Andrew Selous
Main Page: Andrew Selous (Conservative - South West Bedfordshire)Department Debates - View all Andrew Selous's debates with the Department of Health and Social Care
(12 years, 4 months ago)
Commons ChamberI wish to raise the issue of neuroblastoma. I do so as someone who is proud of this Government’s record on the health service and who strongly supports their introduction of the cancer drugs fund.
Neuroblastoma is an aggressive childhood cancer affecting about 100 new children in the UK each year. It is the most common cancer diagnosed in infancy and is responsible for 15% of cancer deaths in children. There are very few treatments available in the United Kingdom for children with high-risk neuroblastoma, particularly those who have relapsed, and they have to travel abroad for treatment, generally to Germany or the USA.
I had never heard of neuroblastoma before my constituent, Mr John Macglashan of Dunstable, came to see me in March this year. His two-year-old daughter Lilly has stage 4 neuroblastoma. The Neuroblastoma Alliance, along with the people of Dunstable and the surrounding area with the help of The Dunstable Gazette, have helped to raise funds to send Lilly for treatment in America. The whole family is going through an enormous ordeal, and I want to relay their experiences to the House, and make four suggestions to the Minister as to how the UK can improve the provision of treatment for children with neuroblastoma.

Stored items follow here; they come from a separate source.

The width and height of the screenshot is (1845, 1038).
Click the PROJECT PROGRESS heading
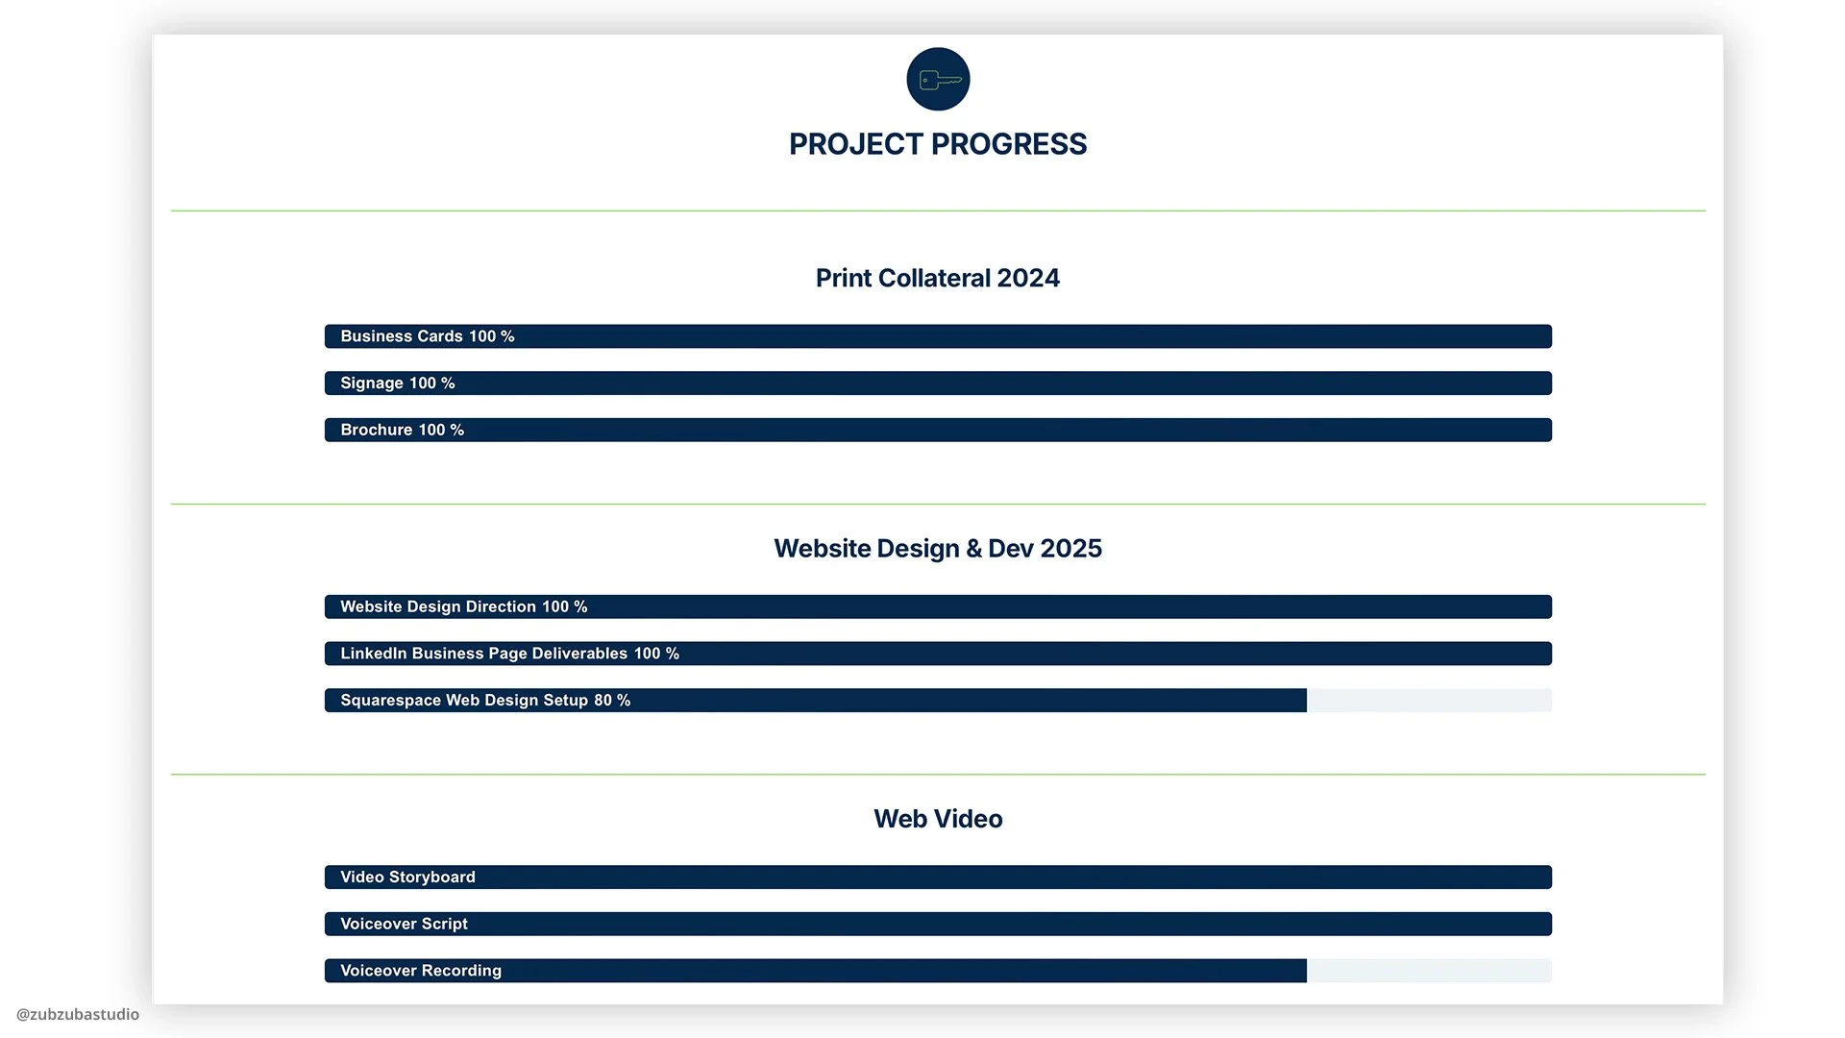(x=938, y=144)
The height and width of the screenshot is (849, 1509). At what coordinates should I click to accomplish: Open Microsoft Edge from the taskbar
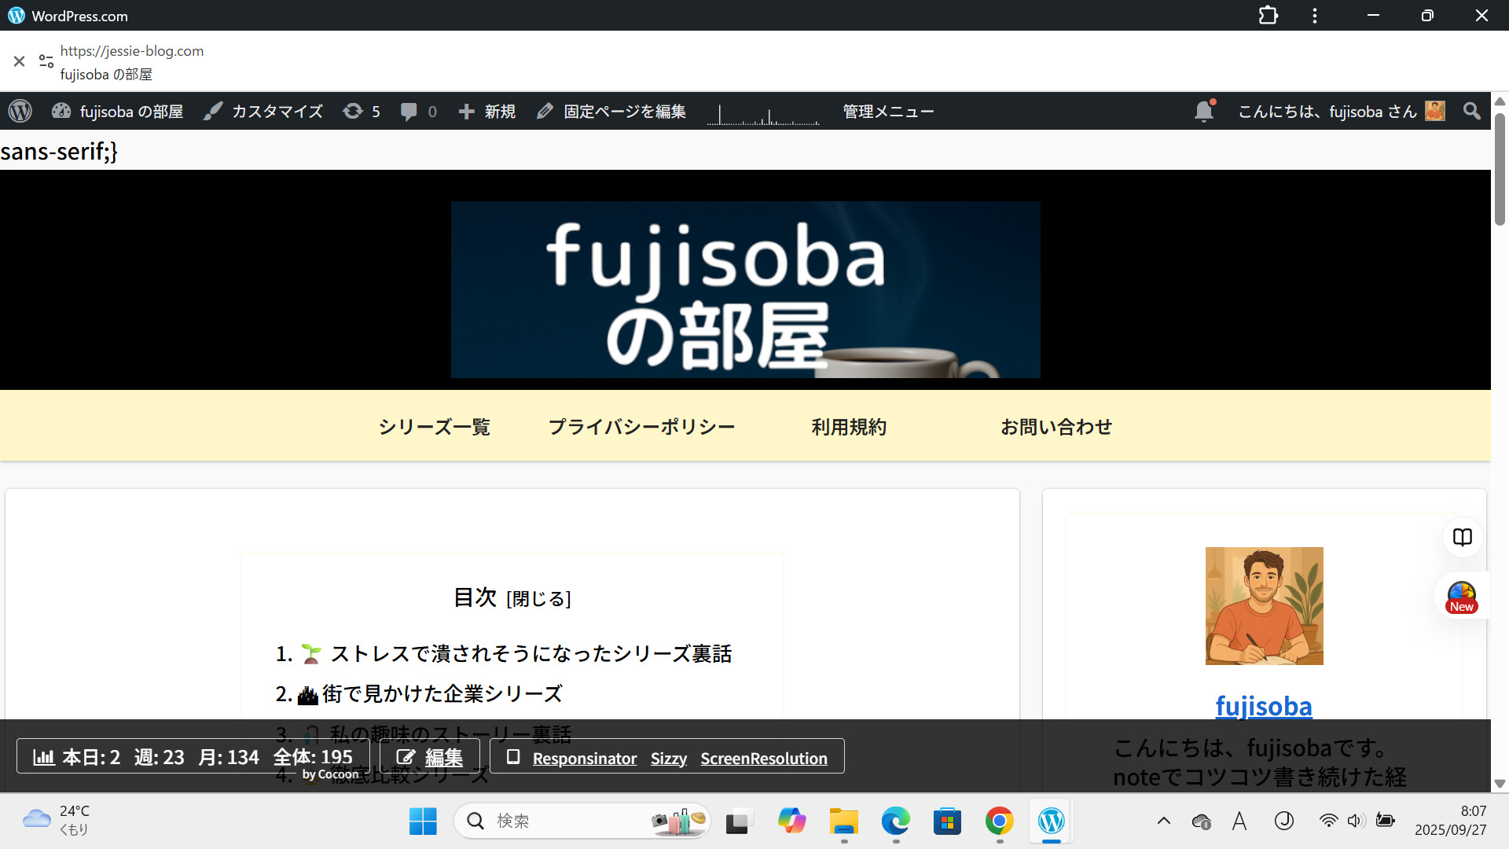tap(895, 821)
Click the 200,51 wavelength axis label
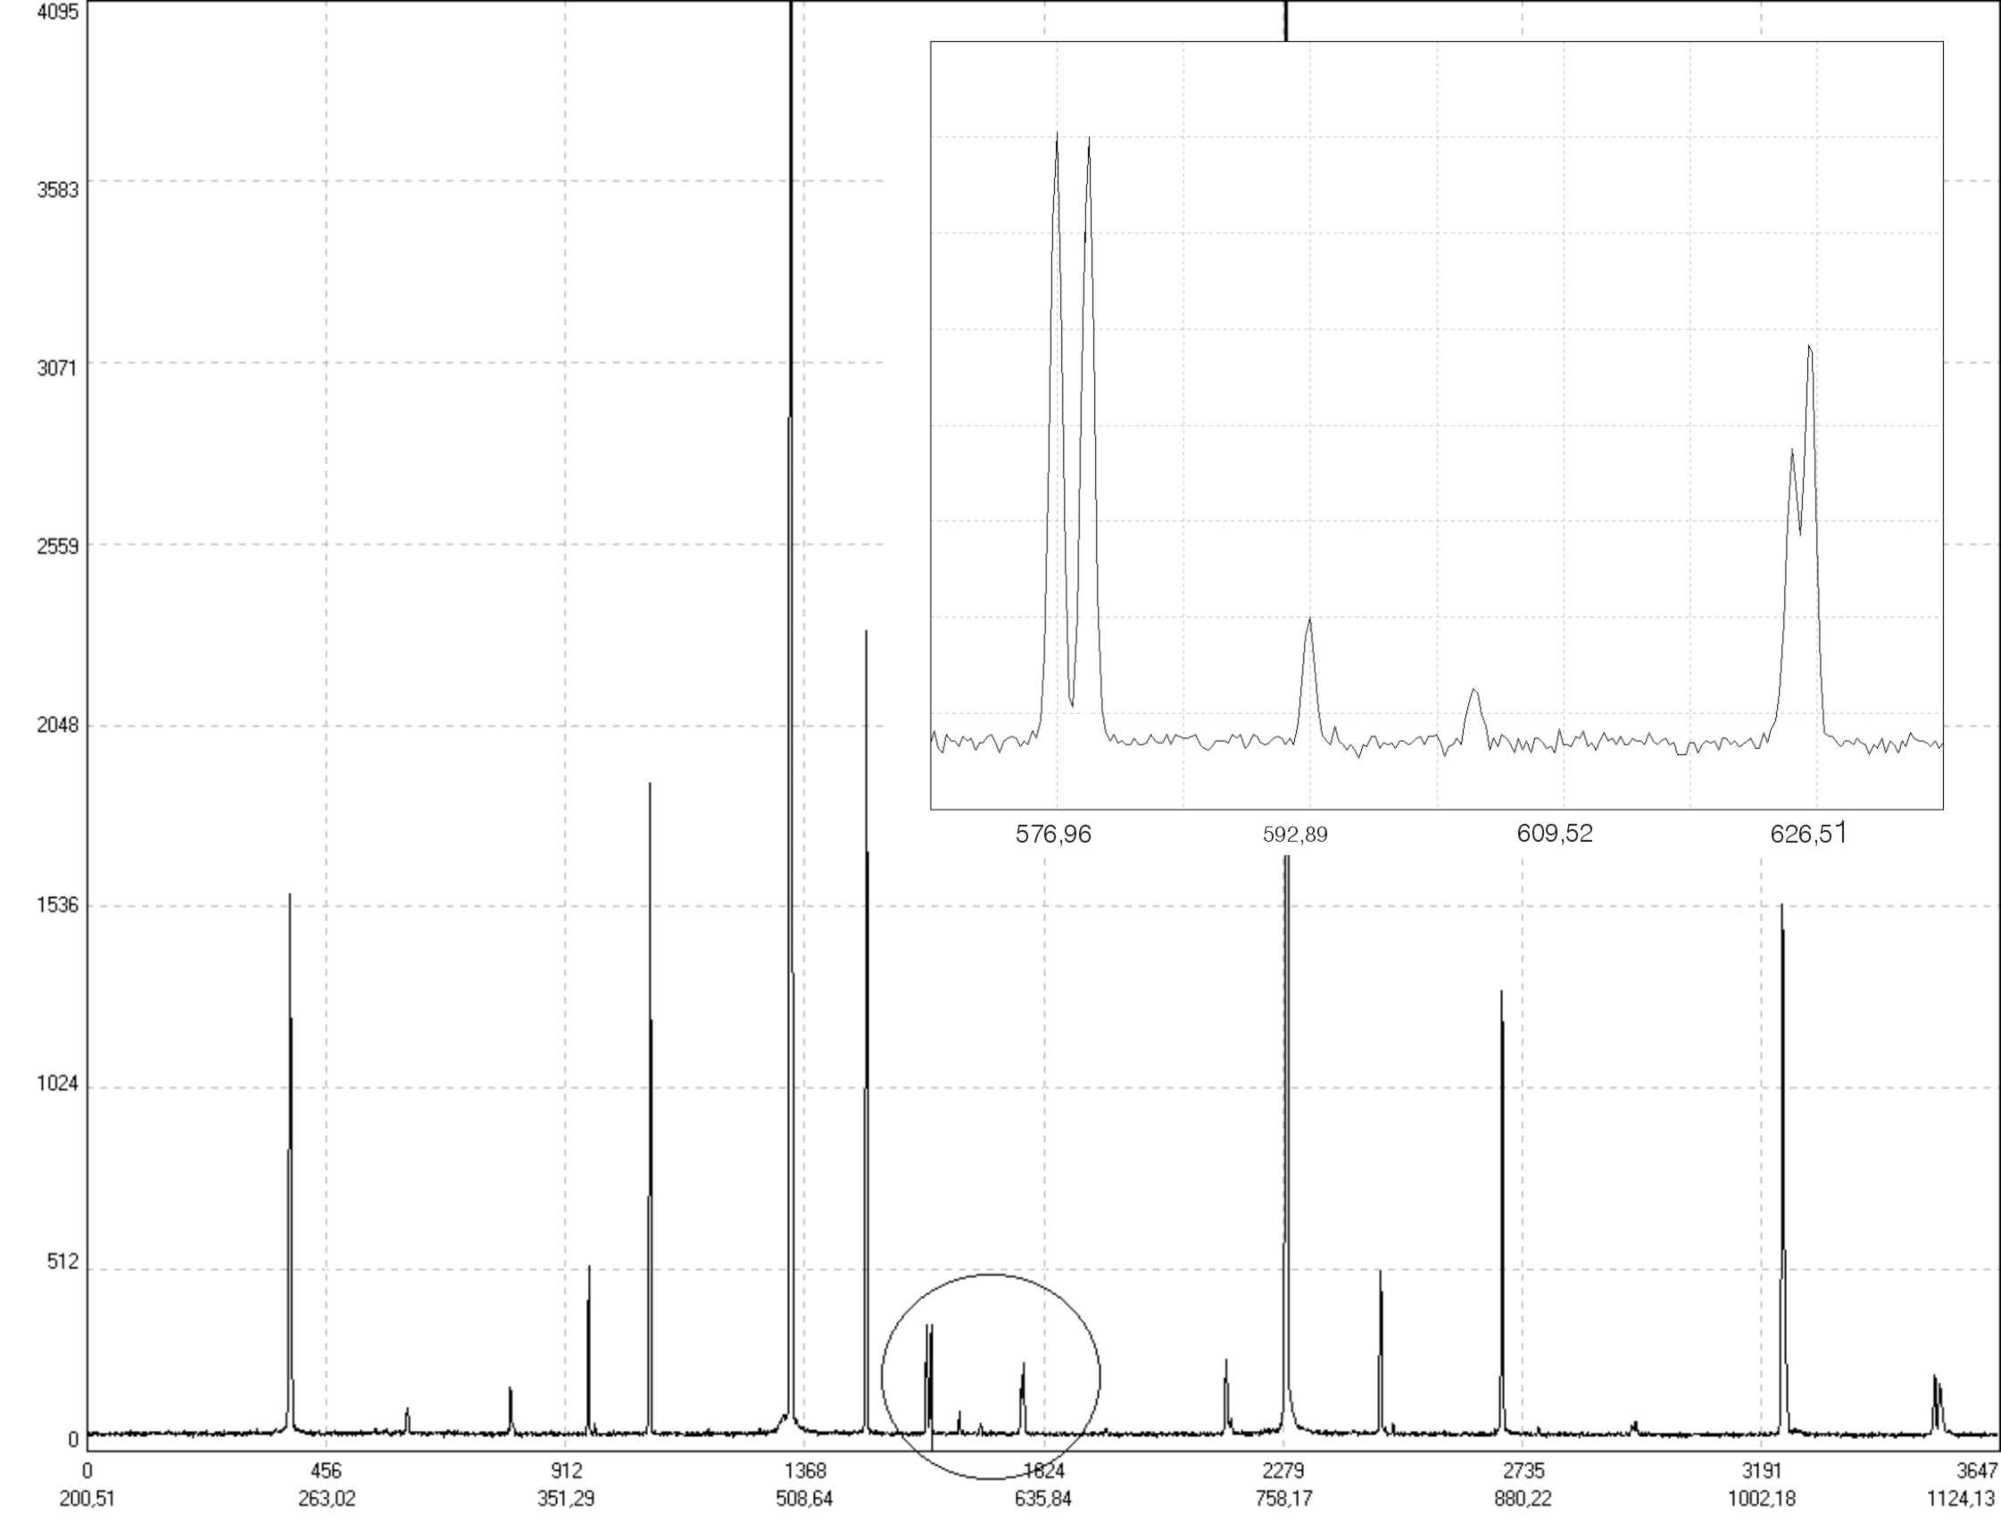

First, I know that the Government want high-quality treatment for children with neuroblastoma to be available in the United Kingdom, and I strongly support that. To that end, the Government are participating in a European collaborative research network on neuroblastoma through the Société Internationale d’Oncologie Pédiatrique en Europe. That European trial does not appear to adhere to UK ethical standards of offering the best treatment available as a baseline for all children meeting the eligibility criteria. I urge the Minister to make sure that the best treatment available is offered as a baseline for all children in the United Kingdom.
My second concern is that clinical trials in the UK are taking far too long to begin. In March 2010, the Department of Health agreed to commence a new trial to give monoclonal antibody therapy to all children who might benefit from it, but according to the Neuroblastoma Alliance, that has not yet begun. The Government should ensure that this trial commences as quickly as possible.
Thirdly, it is important that the Government ensure that there is a standard procedure for allocating funds for treatment abroad across all primary care trust areas. That is particularly important as there are currently no NICE guidelines on the subject, which remains important while there is no viable treatment available in the UK. My constituent Mr Macglashan has taken his daughter Lilly to the Memorial Sloan-Kettering cancer centre in New York at considerable personal expense and with huge funds raised by the Neuroblastoma Alliance, a charity that campaigns for children with the condition. Mr Macglashan tells me that in the same hospital there are children from Norway, France, Spain, Italy and Greece, all of whom are being funded by their national health services while his family has had to rely on charity.
Fourthly, it is important that the best treatment options from abroad, whether from Germany or the USA, should be examined and, where the clinical evidence supports the case, introduced into the United Kingdom as quickly as possible. At the moment, there are too few options available for high-risk neuroblastoma children who fail to achieve a lasting remission after front-line treatment. In the UK, parents see a system that gives up on their children too soon while there should still be hope. Much higher numbers of children are surviving for much longer with the American treatment, and some are achieving permanent remission following treatment at the Memorial Sloan-Kettering cancer centre in New York. We need to make sure that that level of expertise is available here in the United Kingdom.
This is not simply a call for even greater NHS spending than the Government are currently budgeting for, as the costs of prolonged chemotherapy and radiotherapy in the UK are not cheap and have been shown to have less success than the treatments provided in America. It appears that the UK is not spending its health budget as effectively as it could in this regard, and I ask the Government to look again at the issue. The NHS already sends children suffering from cancer for treatment in America—for proton radiation treatment, for example—so no precedent would be set by sending more children for treatment in America and Germany.
Finally, I ask the Government to look at the training of consultants in neuroblastoma, as there are too few who specialise in this area.